*** Block opens ***

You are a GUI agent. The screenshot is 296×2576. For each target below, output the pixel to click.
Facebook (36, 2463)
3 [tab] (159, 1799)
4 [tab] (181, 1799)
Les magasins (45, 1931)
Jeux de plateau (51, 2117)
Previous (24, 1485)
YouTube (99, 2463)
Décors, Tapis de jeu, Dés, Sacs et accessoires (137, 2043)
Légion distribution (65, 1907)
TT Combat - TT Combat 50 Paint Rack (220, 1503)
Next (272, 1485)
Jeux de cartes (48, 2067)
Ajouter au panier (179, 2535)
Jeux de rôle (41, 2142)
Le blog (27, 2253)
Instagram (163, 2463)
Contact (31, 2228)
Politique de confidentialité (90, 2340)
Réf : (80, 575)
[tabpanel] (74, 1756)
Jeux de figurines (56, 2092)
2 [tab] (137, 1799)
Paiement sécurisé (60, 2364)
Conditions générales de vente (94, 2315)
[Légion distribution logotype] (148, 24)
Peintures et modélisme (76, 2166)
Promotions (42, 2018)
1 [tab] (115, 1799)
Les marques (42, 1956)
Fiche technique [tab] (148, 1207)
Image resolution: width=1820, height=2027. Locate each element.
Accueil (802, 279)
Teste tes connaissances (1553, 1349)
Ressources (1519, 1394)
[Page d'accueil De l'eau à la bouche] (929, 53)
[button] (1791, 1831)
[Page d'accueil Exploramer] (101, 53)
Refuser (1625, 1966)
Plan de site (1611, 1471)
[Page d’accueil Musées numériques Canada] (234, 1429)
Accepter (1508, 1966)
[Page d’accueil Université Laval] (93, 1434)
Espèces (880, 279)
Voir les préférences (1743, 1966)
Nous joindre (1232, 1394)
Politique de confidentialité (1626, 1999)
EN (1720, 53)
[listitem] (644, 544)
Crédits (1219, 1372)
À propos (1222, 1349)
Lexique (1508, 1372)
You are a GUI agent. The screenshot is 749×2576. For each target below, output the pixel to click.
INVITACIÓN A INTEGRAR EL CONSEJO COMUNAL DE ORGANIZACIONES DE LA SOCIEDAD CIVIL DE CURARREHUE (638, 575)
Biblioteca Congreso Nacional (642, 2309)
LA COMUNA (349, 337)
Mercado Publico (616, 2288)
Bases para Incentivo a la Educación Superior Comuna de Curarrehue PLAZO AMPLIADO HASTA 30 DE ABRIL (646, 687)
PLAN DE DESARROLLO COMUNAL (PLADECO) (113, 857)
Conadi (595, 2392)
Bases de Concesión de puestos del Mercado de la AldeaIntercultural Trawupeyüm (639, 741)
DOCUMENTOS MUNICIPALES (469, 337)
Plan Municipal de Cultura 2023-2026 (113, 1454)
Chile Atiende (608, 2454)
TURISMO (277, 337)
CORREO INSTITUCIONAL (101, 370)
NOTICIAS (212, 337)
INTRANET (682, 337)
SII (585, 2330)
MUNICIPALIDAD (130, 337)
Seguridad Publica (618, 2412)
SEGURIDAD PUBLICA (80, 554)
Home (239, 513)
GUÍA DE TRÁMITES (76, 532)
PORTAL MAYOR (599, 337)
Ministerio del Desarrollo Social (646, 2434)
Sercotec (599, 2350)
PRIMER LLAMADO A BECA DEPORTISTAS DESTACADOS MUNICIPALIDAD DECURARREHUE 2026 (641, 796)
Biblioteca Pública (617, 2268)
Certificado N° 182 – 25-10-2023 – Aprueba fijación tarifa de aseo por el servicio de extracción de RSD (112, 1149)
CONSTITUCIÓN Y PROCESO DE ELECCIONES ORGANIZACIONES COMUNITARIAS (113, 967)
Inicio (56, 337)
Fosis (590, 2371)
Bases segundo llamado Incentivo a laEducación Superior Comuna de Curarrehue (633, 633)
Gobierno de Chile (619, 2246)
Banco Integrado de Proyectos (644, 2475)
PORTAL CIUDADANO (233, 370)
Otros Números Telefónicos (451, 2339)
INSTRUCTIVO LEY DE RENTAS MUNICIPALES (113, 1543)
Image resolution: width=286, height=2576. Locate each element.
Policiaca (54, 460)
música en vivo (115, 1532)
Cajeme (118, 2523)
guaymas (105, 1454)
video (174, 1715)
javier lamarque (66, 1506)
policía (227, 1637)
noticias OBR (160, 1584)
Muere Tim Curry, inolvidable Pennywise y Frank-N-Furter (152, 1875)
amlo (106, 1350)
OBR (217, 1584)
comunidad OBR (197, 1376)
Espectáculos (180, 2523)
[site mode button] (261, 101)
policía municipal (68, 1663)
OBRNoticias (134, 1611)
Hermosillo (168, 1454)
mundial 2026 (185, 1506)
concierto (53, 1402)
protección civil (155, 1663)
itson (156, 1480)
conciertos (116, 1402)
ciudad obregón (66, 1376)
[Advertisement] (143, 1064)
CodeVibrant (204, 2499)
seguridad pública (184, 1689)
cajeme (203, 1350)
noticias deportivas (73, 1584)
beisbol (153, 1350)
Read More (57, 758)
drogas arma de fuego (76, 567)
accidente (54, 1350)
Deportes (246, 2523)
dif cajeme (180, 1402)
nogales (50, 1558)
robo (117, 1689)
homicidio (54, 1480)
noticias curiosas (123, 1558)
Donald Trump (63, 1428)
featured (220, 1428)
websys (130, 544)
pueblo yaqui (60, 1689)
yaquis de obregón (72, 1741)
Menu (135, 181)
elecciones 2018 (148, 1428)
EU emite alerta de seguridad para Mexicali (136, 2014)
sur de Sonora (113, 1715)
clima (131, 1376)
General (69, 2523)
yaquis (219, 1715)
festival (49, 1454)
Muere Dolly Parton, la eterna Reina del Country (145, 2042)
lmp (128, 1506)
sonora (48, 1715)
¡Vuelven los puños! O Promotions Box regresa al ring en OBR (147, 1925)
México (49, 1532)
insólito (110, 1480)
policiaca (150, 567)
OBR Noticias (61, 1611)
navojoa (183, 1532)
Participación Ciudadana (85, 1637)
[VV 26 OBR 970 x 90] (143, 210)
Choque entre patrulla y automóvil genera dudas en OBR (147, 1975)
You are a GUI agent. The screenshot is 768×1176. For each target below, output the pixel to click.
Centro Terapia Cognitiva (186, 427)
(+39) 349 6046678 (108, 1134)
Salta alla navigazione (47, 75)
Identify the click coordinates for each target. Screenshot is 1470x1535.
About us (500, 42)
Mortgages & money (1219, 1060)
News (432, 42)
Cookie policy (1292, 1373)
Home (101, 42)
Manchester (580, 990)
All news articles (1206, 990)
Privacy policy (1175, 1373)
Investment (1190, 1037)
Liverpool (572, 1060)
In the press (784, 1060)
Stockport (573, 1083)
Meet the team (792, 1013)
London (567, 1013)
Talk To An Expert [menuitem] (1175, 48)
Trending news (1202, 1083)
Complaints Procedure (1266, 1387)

*** Block closes ***

Retype only the lines above between the line with "2 [tab] (137, 1799)" and the line with "Plan de site (1611, 1471)", counting those two lines as well, and keep every character as it is.

2 [tab] (137, 1799)
Paiement sécurisé (60, 2364)
Conditions générales de vente (94, 2315)
[Légion distribution logotype] (148, 24)
Peintures et modélisme (76, 2166)
Promotions (42, 2018)
1 [tab] (115, 1799)
Les marques (42, 1956)
Fiche technique [tab] (148, 1207)
Image resolution: width=1820, height=2027. Locate each element.
Accueil (802, 279)
Teste tes connaissances (1553, 1349)
Ressources (1519, 1394)
[Page d'accueil De l'eau à la bouche] (929, 53)
[button] (1791, 1831)
[Page d'accueil Exploramer] (101, 53)
Refuser (1625, 1966)
Plan de site (1611, 1471)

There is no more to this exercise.